2016 wessjohann wirkstoff

Tubugis ist Wirkstoff des Jahres beim Leibniz-Forschungsverbund

Das Jahresmeeting des Leibniz-Verbundes Wirkstoffe und Biotechnologie fand in diesem Jahr am 25. und 26. April 2016 am Hans-Knöll-Institut für Naturstoffforschung und Infektionsbiologie (HKI) in Jena statt. Neben einem interessanten Programm zu Wirkstofffindung, medizinischen Anwendungen, Biotechnologie und Methodenentwicklung wurde erstmals der Leibniz Research Award für außergewöhnliche Leistungen auf dem Gebiet der Wirkstoffforschung verliehen.

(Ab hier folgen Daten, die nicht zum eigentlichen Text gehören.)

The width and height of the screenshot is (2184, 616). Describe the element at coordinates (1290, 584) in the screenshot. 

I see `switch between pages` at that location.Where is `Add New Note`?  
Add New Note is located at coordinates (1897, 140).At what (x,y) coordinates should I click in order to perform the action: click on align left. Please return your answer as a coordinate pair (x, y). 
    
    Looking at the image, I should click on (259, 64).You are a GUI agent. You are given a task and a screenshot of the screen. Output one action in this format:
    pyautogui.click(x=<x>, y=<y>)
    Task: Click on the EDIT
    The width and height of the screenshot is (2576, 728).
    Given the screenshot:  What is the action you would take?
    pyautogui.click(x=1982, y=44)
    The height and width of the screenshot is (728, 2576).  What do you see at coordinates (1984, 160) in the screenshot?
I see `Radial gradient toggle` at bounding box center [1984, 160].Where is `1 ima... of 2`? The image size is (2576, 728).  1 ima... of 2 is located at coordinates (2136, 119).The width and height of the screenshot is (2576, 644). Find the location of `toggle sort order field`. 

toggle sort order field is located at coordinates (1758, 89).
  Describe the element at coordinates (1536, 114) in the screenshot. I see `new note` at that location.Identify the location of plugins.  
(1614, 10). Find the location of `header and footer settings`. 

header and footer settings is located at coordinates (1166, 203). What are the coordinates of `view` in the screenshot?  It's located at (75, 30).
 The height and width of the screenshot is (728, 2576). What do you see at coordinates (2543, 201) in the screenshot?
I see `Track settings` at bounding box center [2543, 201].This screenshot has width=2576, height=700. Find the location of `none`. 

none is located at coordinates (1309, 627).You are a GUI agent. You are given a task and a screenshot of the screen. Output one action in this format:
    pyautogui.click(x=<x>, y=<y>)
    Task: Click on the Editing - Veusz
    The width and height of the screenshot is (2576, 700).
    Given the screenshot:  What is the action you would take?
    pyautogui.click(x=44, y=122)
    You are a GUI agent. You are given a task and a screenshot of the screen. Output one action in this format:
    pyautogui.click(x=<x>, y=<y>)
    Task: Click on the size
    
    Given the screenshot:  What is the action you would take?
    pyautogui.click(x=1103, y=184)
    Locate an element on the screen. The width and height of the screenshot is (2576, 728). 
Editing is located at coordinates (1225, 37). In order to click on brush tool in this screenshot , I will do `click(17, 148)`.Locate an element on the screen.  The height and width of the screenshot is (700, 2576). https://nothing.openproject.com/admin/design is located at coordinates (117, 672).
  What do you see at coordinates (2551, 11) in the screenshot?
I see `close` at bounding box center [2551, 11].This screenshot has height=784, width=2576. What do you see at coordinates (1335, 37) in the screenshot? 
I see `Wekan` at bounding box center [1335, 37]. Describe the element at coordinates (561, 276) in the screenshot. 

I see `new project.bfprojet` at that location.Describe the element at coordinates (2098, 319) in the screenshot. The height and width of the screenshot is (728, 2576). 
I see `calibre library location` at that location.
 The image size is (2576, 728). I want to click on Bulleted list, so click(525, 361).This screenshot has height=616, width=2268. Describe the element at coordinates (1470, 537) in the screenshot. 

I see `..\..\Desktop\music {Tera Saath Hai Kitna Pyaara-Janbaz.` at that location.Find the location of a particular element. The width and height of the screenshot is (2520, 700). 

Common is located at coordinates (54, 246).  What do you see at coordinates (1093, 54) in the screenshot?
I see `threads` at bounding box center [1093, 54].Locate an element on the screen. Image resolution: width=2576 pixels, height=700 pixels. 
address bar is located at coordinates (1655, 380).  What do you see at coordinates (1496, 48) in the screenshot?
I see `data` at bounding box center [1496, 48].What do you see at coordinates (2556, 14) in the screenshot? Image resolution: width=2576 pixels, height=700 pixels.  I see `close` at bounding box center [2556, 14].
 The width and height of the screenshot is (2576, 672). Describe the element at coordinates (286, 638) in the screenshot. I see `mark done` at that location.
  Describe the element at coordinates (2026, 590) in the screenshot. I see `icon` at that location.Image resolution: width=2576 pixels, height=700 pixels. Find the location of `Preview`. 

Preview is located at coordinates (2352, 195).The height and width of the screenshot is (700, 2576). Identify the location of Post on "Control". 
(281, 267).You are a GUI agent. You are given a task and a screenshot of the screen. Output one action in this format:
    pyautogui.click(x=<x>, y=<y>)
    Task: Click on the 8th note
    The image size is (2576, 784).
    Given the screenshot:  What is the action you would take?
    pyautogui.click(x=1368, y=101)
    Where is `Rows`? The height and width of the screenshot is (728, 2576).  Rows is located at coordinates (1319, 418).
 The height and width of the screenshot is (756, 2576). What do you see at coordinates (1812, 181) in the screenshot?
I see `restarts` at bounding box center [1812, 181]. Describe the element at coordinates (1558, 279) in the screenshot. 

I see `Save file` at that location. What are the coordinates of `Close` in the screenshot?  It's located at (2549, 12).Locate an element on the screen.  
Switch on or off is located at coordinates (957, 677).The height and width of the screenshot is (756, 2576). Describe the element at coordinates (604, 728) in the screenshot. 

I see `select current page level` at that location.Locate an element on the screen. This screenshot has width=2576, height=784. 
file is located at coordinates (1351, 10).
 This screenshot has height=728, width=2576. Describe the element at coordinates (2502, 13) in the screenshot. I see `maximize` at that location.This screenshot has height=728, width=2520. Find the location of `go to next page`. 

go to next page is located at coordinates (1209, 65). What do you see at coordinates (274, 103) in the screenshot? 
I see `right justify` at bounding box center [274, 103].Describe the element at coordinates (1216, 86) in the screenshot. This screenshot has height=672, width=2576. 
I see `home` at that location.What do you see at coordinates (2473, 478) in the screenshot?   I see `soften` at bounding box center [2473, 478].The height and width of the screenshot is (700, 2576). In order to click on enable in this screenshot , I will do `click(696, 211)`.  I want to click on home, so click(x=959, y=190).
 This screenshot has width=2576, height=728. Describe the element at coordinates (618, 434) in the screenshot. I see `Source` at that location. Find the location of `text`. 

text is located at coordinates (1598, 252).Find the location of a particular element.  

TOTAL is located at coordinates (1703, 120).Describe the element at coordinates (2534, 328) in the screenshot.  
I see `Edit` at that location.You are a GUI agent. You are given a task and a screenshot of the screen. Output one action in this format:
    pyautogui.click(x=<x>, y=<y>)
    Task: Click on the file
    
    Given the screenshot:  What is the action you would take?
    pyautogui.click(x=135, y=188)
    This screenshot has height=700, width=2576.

Er ging an Professor Paul A. Wender von der Universität Stanford.

Auch der mit 2000 Euro dotierte Wirkstoff des Jahres wurde gekührt, erstmalig waren es zwei Wirkstoffe, nämlich die bioaktive Substanz Tubugis (IPB, Ludger Wessjohann, Andrea Porzel, Orlando Pando u.a.) und der neue Naturstoff Clostrubin, das am HKI in Jena von Keishi Ishida u.a. entdeckt und untersucht wurde.

Clostrubin wurde erstmals aus dem anaeroben Bakterium Clostridium beijerinckii isoliert. Das dunkelrote pentacyclische Polyphenol ist eine für ein bakterielles Stoffwechselprodukt ungewöhnliche Verbindung. Clostrubin erwies sich als ein wirksames Antibiotikum sowohl gegen Multiresistente Staphylococcus-Stämme als auch gegen Vancomycin-resistente Enterokokken und Mycobakterien. Die Totalsynthese von Clostrubin gelang 2015 einer Gruppe aus China.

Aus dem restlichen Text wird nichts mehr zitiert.